Nevertheless, I have had the joy of riding a Cessna 150 piloted by my own sister! It must have been the summer of 1989, and one of my sister's rich-brat-kid-friends could afford to waste plane fuel, so she lugged me and my younger brother, and my three nieces and nephews, RR--, RDV-- and GDV-- down to the airport at Poro Point, La Union where we swam on the beach, pigged out on Chippy and Coke, and flew!

We just went on the fly -- like everything my sister did, at that time, which was quicker than life. She just went up to each of my harassed single-mom sisters (yes, that runs in the family, too, we're allergic to men, but not to kids!), and told them she was taking the kids and would take them back before evening.
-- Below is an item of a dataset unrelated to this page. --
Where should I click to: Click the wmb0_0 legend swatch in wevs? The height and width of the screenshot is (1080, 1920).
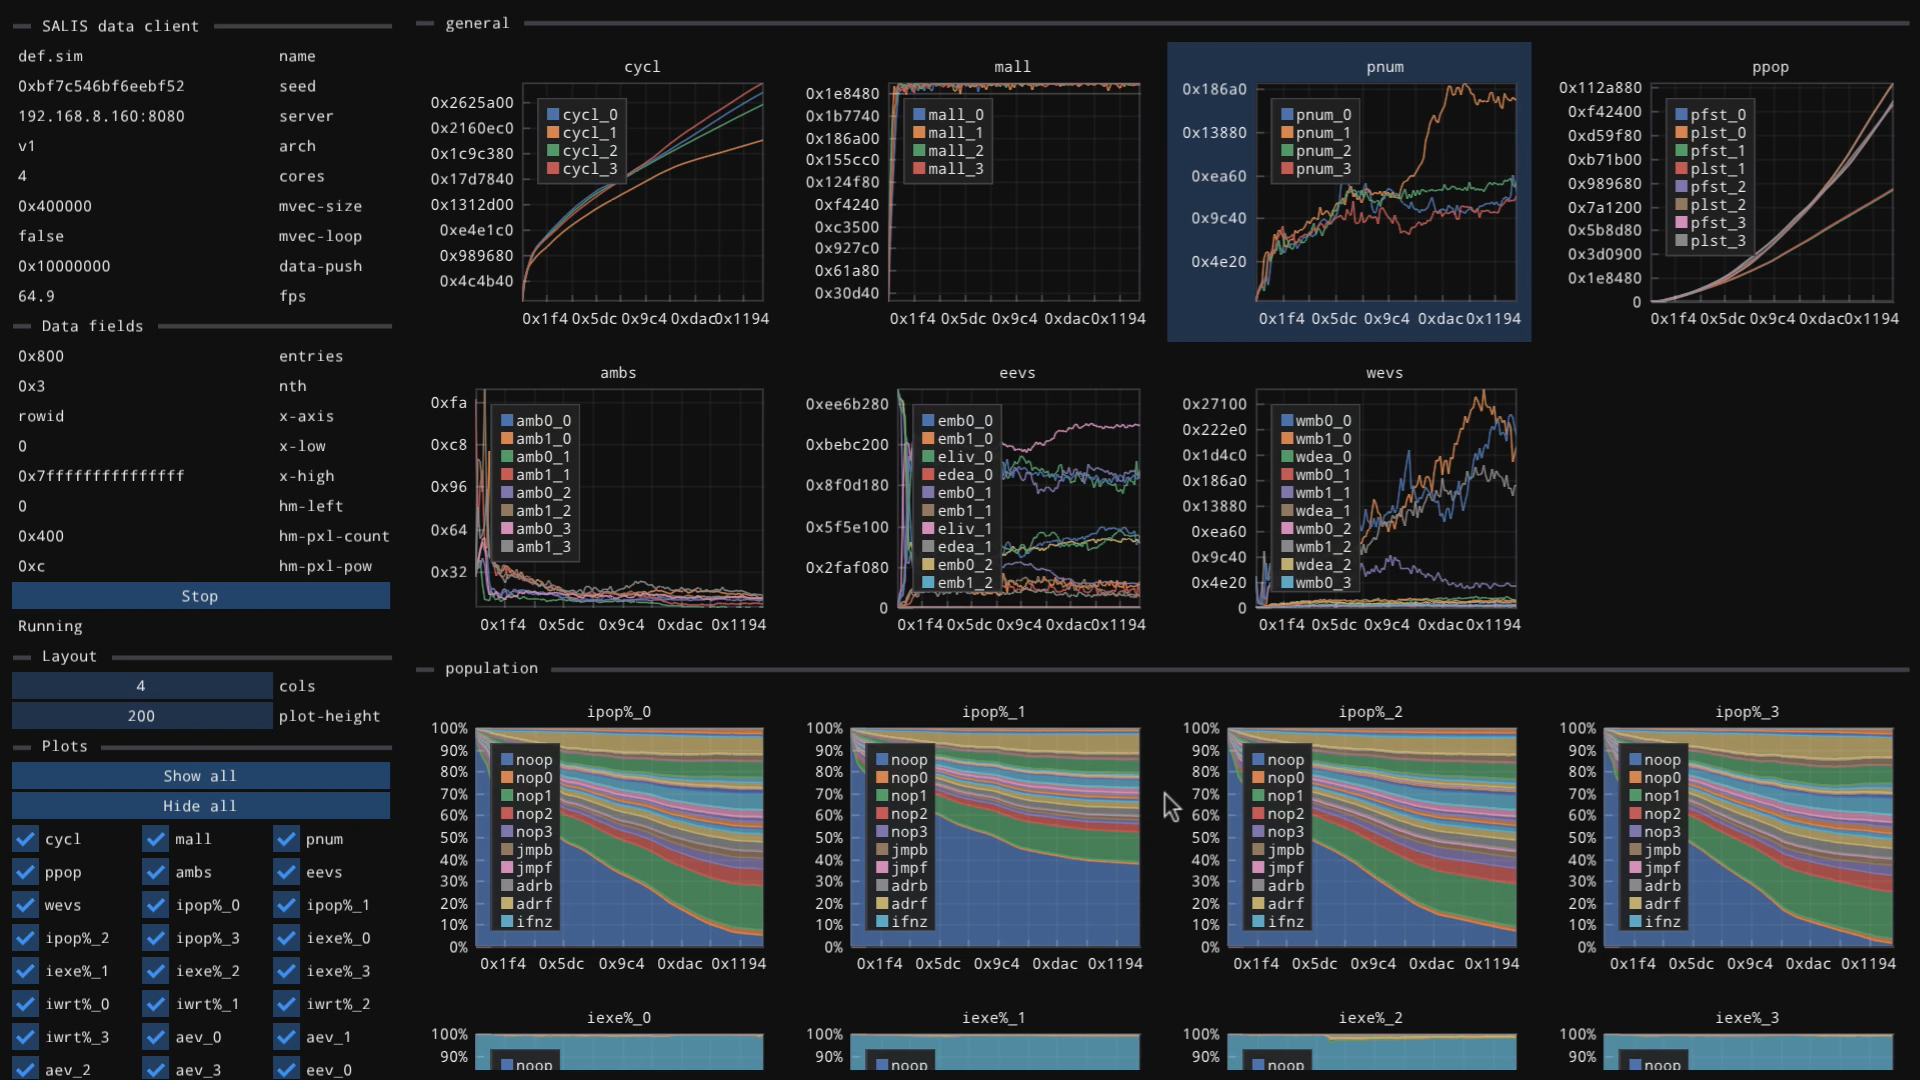(1287, 421)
Haha.
We went sans swim suits, sans sunscreen, and knowing my sister, probably with just one-way fare and a few extra bucks on us.

I will never forget the look on RR--'s face, at age five, seeing the sea for the first time. First, he squat and silently stared at the waves for a few moments, as if surveying the lay of the land. Then he yelled and tumbled into the water! Then, of course, the plane ride. The take off and the landing were smooth, unlike any ride in a car or in life, with my sister driving.

I remembered all these two days before New Year, with my money from a loan running out, I was close to broke, with my employer having suffered a sudden downturn, and putting us employees on a forced vacation. I was on my way to LBC Domestic to pick up a few thousand pesos from another dear friend (brother?) Andrei who sent me an emergency loan to tide me over. The LBC office, it turned out, was inside the old domestic airport tarmac, and as I walked the stretch of the tarmac, the ghost of my sister, DT-the-pilot, came flashing back. Or bouncing back, as her chubby self did back then.

 

 Oh no, my sister's not dead, she's just since reinvented herself. Where once her favorite pair of shoes (her only pair aside from school shoes, for heaven's sake!) was a pair of earth shoes, she's now into girl shoes. Where once she wore her hair, like mine, au naturel and yeah, bushy (even bushier), she has her hair now rebonded. Where once she spoke in short grunts like a guy, she's now affected a Middle-class colegiala accent.  Can't blame her, she learned her bitter lessons. But she's a good mom. Impressive, in fact, considering where we've come from.

So that day, walking the length of the empty MIA tarmac (it was one of those not-Holiday, but not-exactly-working-day days) I saw her again, bouncing toward me in her earth shoes, jeans and trademark brown jacket with a cigarette burn on the collar. She could never leave home without that jacket, even on sweltering days.

When her days off coincided with my weekends, DT would drag me out of my comfortable home at the Pisay dorm to her uncomfortable rundown room in Leveriza, and we'd be at the MIA tarmac at the crack of dawn. We'd lie on some empty stretch of tarmac to watch the clouds and the planes. The Airlink guys (her friends and colleagues) were so welcoming of her eccentricities. At night, we'd watch the plane lights trail away.

Feb. 2 is my brother DJ--s 52nd birthday.
Feb. 14 was my Dad's birthday.
March 6 is my sister DT--'s birthday.
March 8 is my younger brother DI's birthday.

Happy Birthday folks. I'm choking on my water here. This is for you, and for that spunky little girl in the lost photos. As another, dear, dear friend MRT said to comfort me once, “Lesser mortals would have crumbled.”